"Alas!" said Morven, when, at the next day, he again met the aspiring prince; "alas! the stars have ordained me a lot which my heart desires not: for I, lonely of life, and crippled of shape, am insensible to the fires of love; and ever, as thou and thy tribe know, I have shunned the eyes of women, for the maidens laughed at my halting step and my sullen features; and so in my youth I learned betimes to banish all thoughts of love. But since they told me (as they declared to thee), that only through that marriage, thou, O beloved prince! canst obtain thy father's plumed crown, I yield me to their will."

"But," said the prince, "not until I am king can I give thee my sister in marriage; for thou knowest that my sire would smite me to the dust if I asked him to give the flower of our race to the son of the herdsman Osslah."

"Thou speakest the words of truth. Go home and fear not; but, when thou art king, the sacrifice must be made, and Orna mine. Alas! how can I dare to lift mine eyes to her! But so ordain the dread kings of the night!--who shall gainsay their word?"

"The day that sees me king sees Orna thine," answered the prince.

Morven walked forth, as was his wont, alone; and he said to himself, "The king is old, yet may he live long between me and mine hope!" and he began to cast in his mind how he might shorten the time. Thus absorbed, he wandered on so unheedingly that night advanced, and he had lost his path among the thick woods and knew not how to regain his home. So he lay down quietly beneath a tree, and rested till day dawned; then hunger came upon him, and he searched among the bushes for such simple roots as those with which, for he was ever careless of food, he was used to appease the cravings of nature.

He found, among other more familiar herbs and roots, a red berry of a sweetish taste, which he had never observed before. He ate of it sparingly, and had not proceeded far in the wood before he found his eyes swim, and a deadly sickness came over him. For several hours he lay convulsed on the ground, expecting death; but the gaunt spareness of his frame, and his unvarying abstinence, prevailed over the poison, and he recovered slowly, and after great anguish. But he went with feeble steps back to the spot where the berries grew, and, plucking several, hid them in his bosom, and by nightfall regained the city.

The next day he went forth among his father's herds, and seizing a lamb, forced some of the berries into his stomach, and the lamb, escaping, ran away, and fell down dead. Then Morven took some more of the berries and boiled them down, and mixed the juice with wine, and he gave the wine in secret to one of his father's servants, and the servant died.

Then Morven sought the king, and coming into his presence, alone, he said unto him, "How fares my lord?"

The king sat on a couch made of the skins of wolves, and his eye was glassy and dim; but vast were his aged limbs, and huge was his stature, and he had been taller by a head than the children of men, and none living could bend the bow he had bent in youth; gray, gaunt, and worn, as some mighty bones that are dug at times from the bosom of the earth,--a relic of the strength of old.

And the king said faintly, and with a ghastly laugh, "The men of my years fare ill.

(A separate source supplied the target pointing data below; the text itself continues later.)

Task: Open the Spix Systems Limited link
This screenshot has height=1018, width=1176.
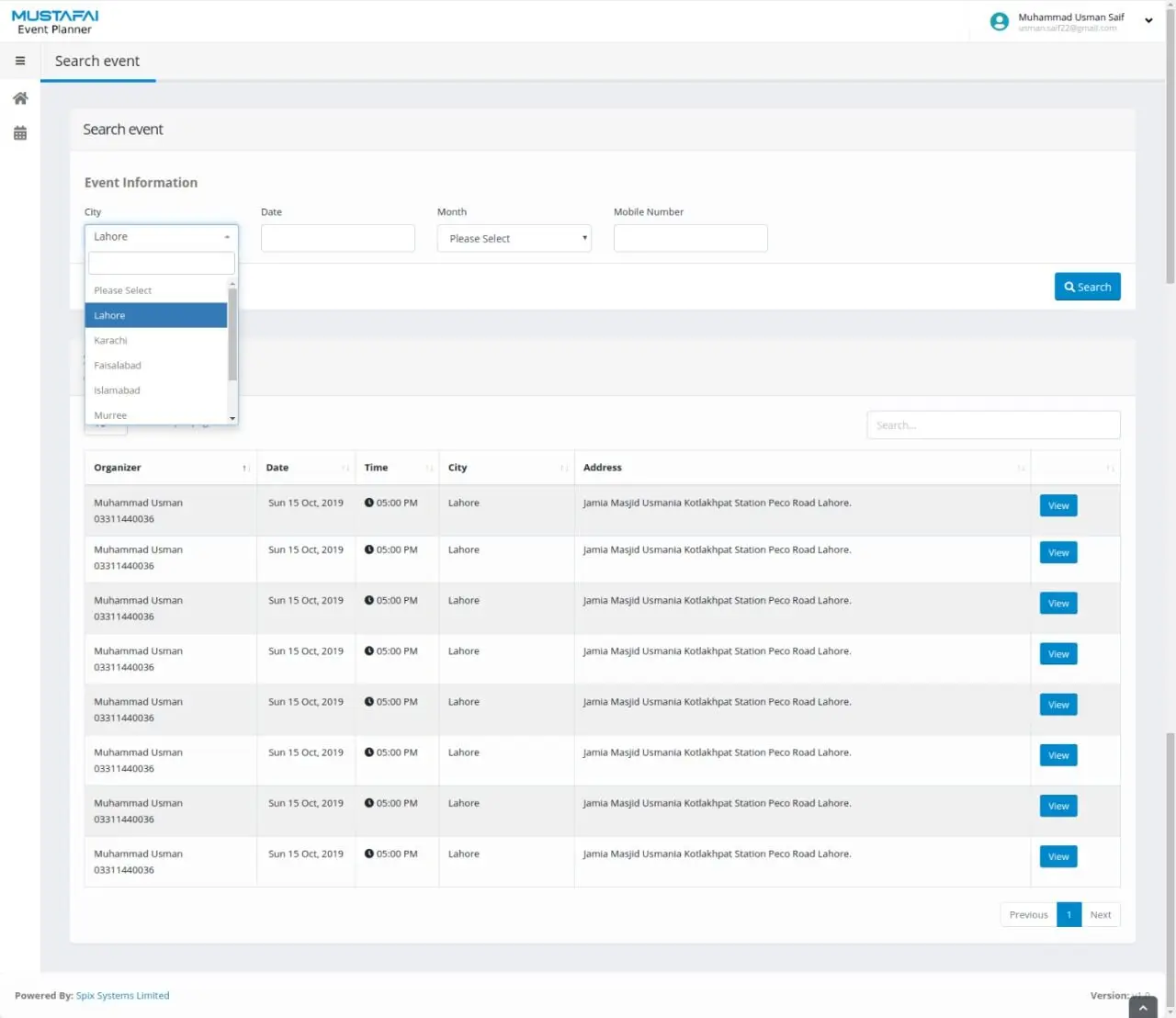Action: [122, 996]
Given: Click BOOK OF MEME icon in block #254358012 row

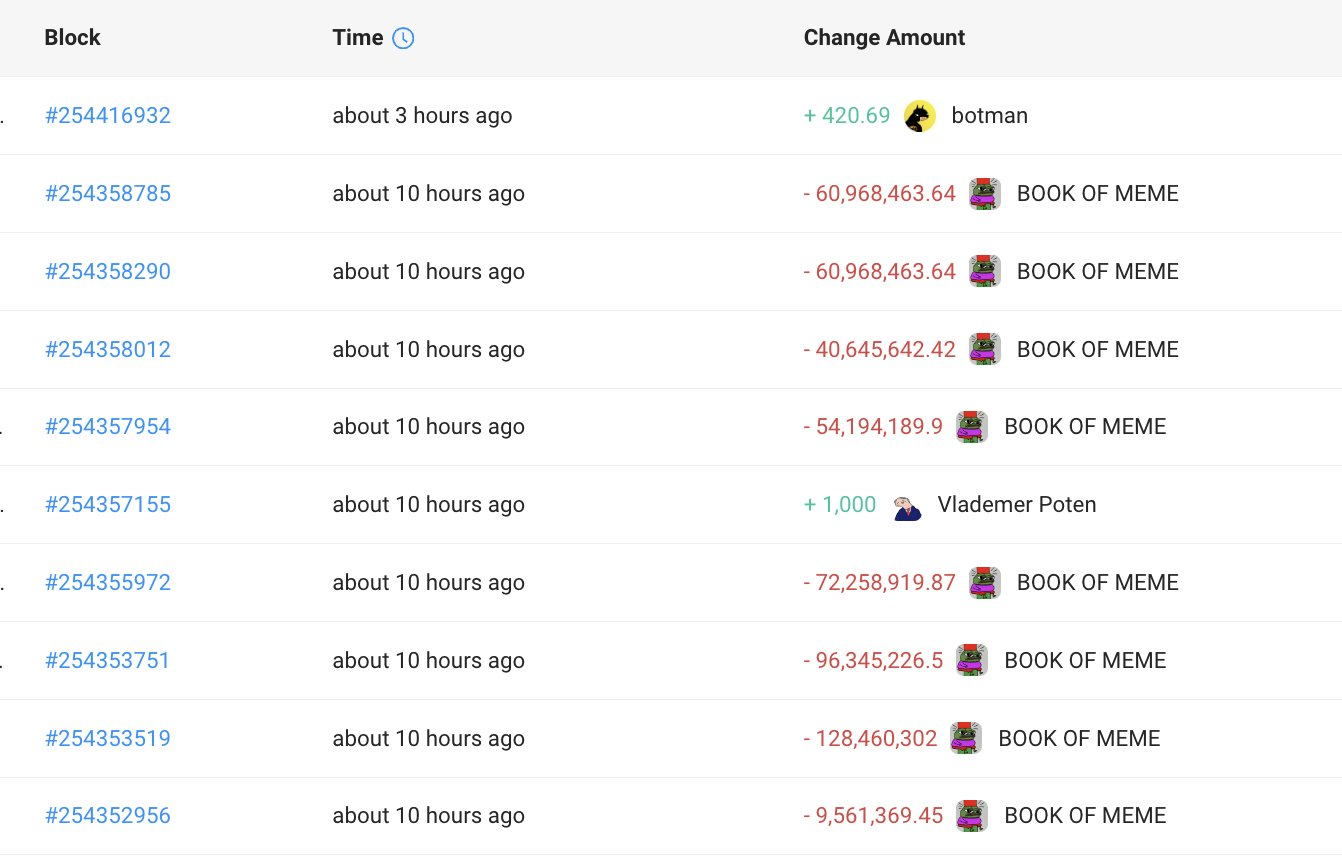Looking at the screenshot, I should (985, 349).
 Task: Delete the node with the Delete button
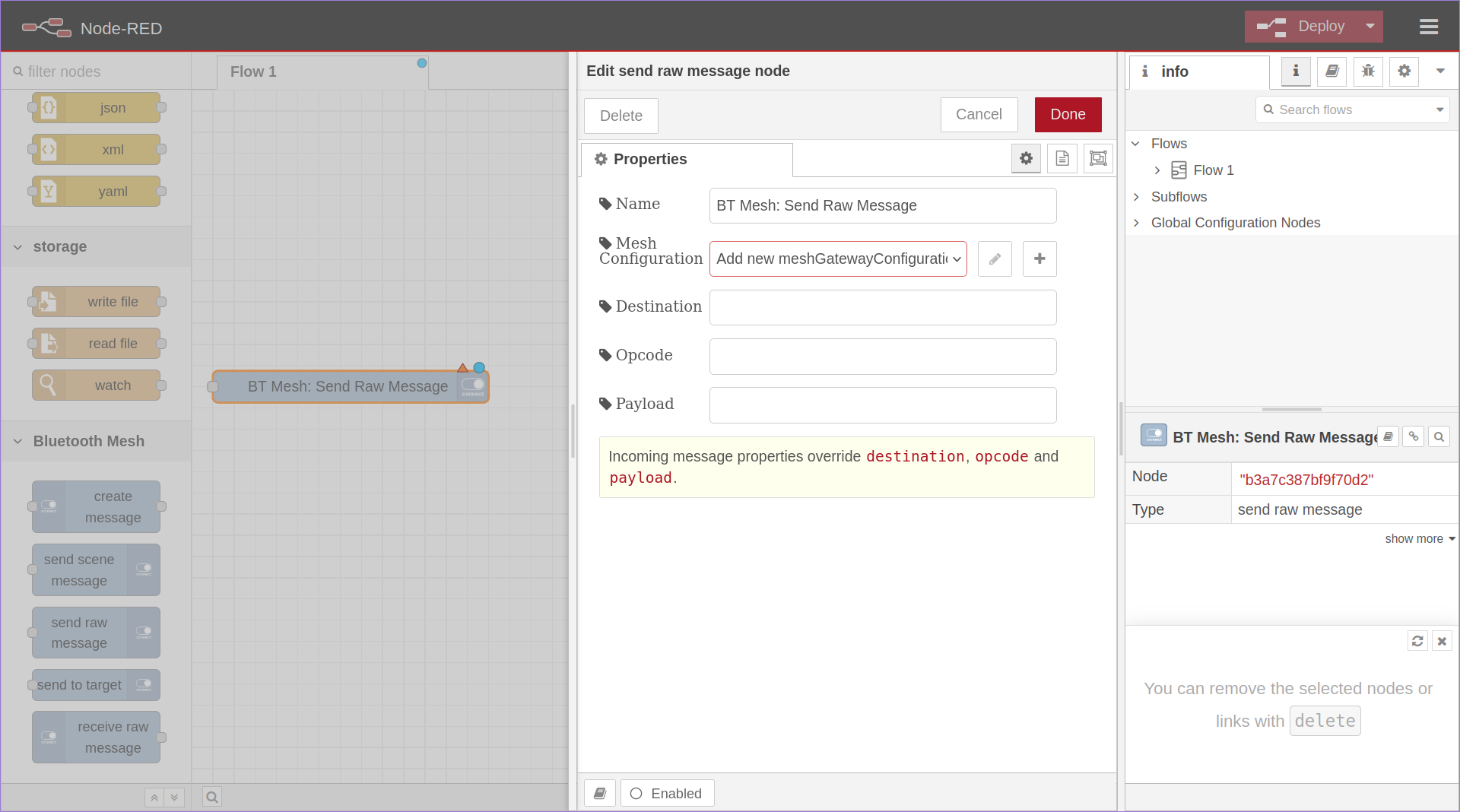click(x=620, y=116)
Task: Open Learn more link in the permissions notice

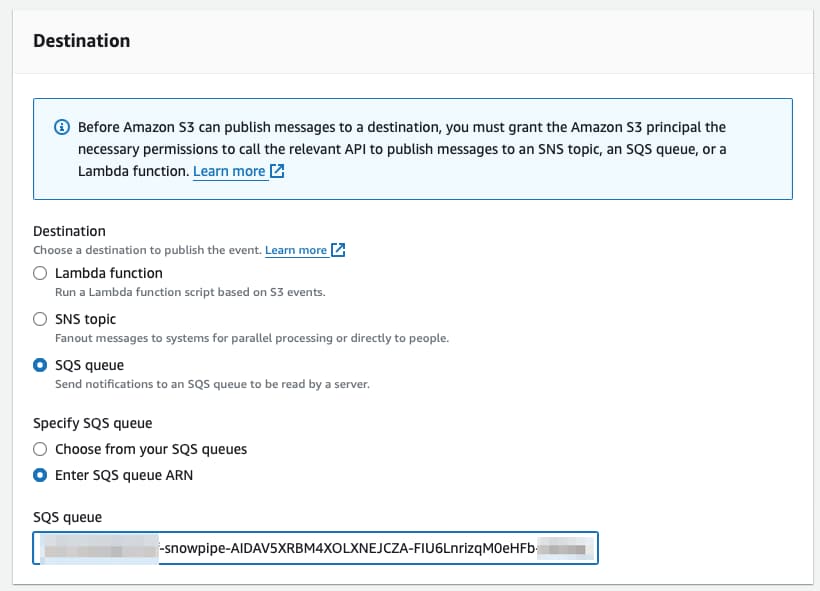Action: [229, 171]
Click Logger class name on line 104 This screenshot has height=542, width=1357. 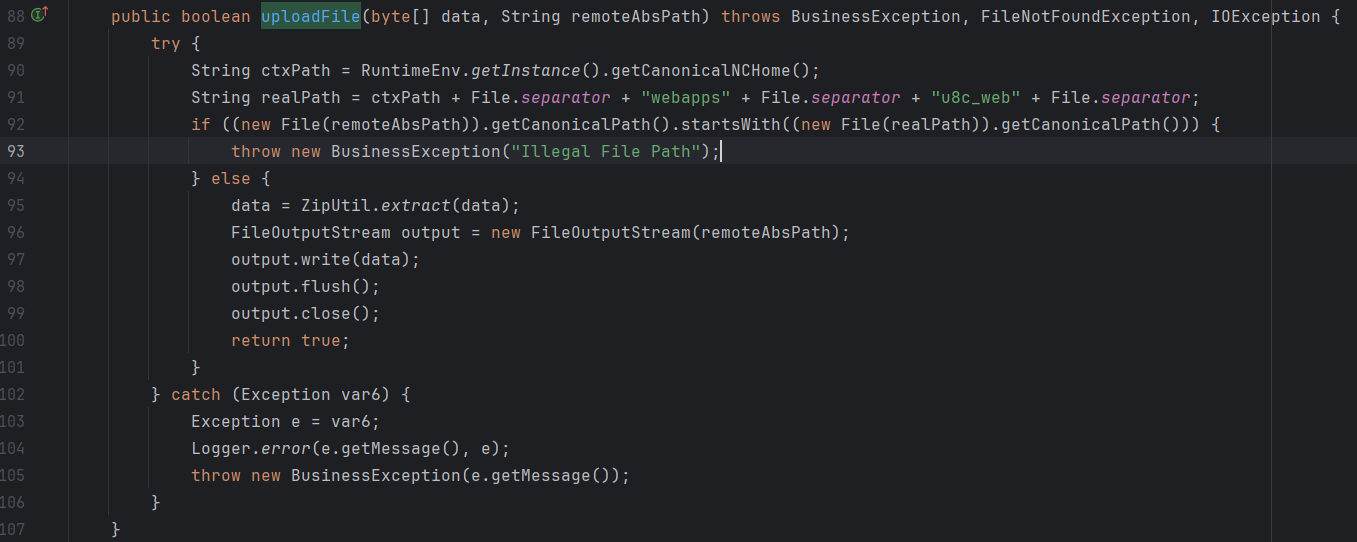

What avails my strength? Better had I been born a cripple like thee, so should I have had nothing to lament in growing old."

The red flush passed over Morven's brow; but he bent humbly,--

"O king, what if I could give thee back thy youth? What if I could restore to thee the vigour which distinguished thee above the sons of men, when the warriors of Alrich fell like grass before thy sword?"

Then the king uplifted his dull eyes, and he said,--

"What meanest thou, son of Osslah? Surely I hear much of thy great wisdom, and how thou speakest nightly with the stars. Can the gods of the night give unto thee the secret to make the old young?"

"Tempt them not by doubt," said Morven, reverently. "All things are possible to the rulers of the dark hour; and, lo! the star that loves thy servant spake to him at the dead of night, and said, 'Arise, and go unto the king; and tell him that the stars honour the tribe of Oestrich, and remember how the king bent his bow against the sons of Alrich; wherefore, look thou under the stone that lies to the right of thy dwelling, even beside the pine tree, and thou shalt see a vessel of clay, and in the vessel thou wilt find a sweet liquid, that shall make the king thy master forget his age forever.' Therefore, my lord, when the morning rose I went forth, and looked under the stone, and behold the vessel of clay; and I have brought it hither to my lord the king."

"Quick, slave, quick! that I may drink and regain my youth!"

"Nay, listen, O king! further said the star to me,--

"'It is only at night, when the stars have power, that this their gift will avail; wherefore the king must wait till the hush of the midnight, when the moon is high, and then may he mingle the liquid with his wine. And he must reveal to none that he hath received the gift from the hand of the servant of the stars.